In the subsequent three and a half years, the benchmark has almost doubled investors’ money, generating almost twice the return of the S&P 500 over the same period. However, this impressive performance was less than half the return of my favorite closed-end mutual fund, Kayne Anderson Energy Total Return (KYE, Financial).


Is another rally in store for MLPs this year? With valuations on many names appearing overextended, the Alerian MLP Index has lagged the S&P 500 by about 9 percentage points. Meanwhile, many upstream MLPs have seen their unit prices decline amid weak prices for oil, natural gas and natural gas liquids (NGL).


Distribution coverage ratios among upstream operators and MLPs that own natural gas-processing assets have also come under pressure because of weak commodity prices and challenges hedging against the sharp decline in NGL prices that occurred between April and June 2012. My colleague, Peter Staas covered the challenges facing gas plants in his excellent article, Processing Second-Quarter Results.

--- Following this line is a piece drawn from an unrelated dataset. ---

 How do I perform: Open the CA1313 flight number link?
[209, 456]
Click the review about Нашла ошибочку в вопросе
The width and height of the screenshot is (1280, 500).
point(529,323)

MLPs that own coal-related assets also suffered a diminution in distributable cash flow, as the price of domestic thermal coal remained under pressure and producers curtailed output because of electric utilities’ elevated inventories.


Meanwhile, MLPs continue to enjoy extraordinarily favorable conditions for financing the construction and acquisition of new assets. For example, Enterprise Products Partners LP (EPD) last month sold 30.5-year bonds with a coupon yield of only 4.45 percent and three-year notes with a yield of 1.25 percent–impressive placements from a company that has a BBB- credit rating from Fitch.


Equity offerings and credit facility extensions have been no less successful. By and large, MLPs have avoided near-term debt maturities that would make them vulnerable to a sudden tightening of credit conditions.


MLPs’ pipelines of new projects also remain robust. Despite volatile energy prices, North American exploration and production firms continue to ramp up drilling activity in oil- and liquids-rich plays, overwhelming existing midstream capacity. All this adds up to a bull market for MLPs, which continue to book capacity commitments on infrastructure projects well in advance of construction.


As long as MLPs enjoy access to inexpensive capital and an abundance of growth projects, the torrid distribution growth of recent years should continue. However, you should also remember that even the best MLPs will occasionally suffer from lumpy results and that the group will sometimes take a breather when market sentiment shifts.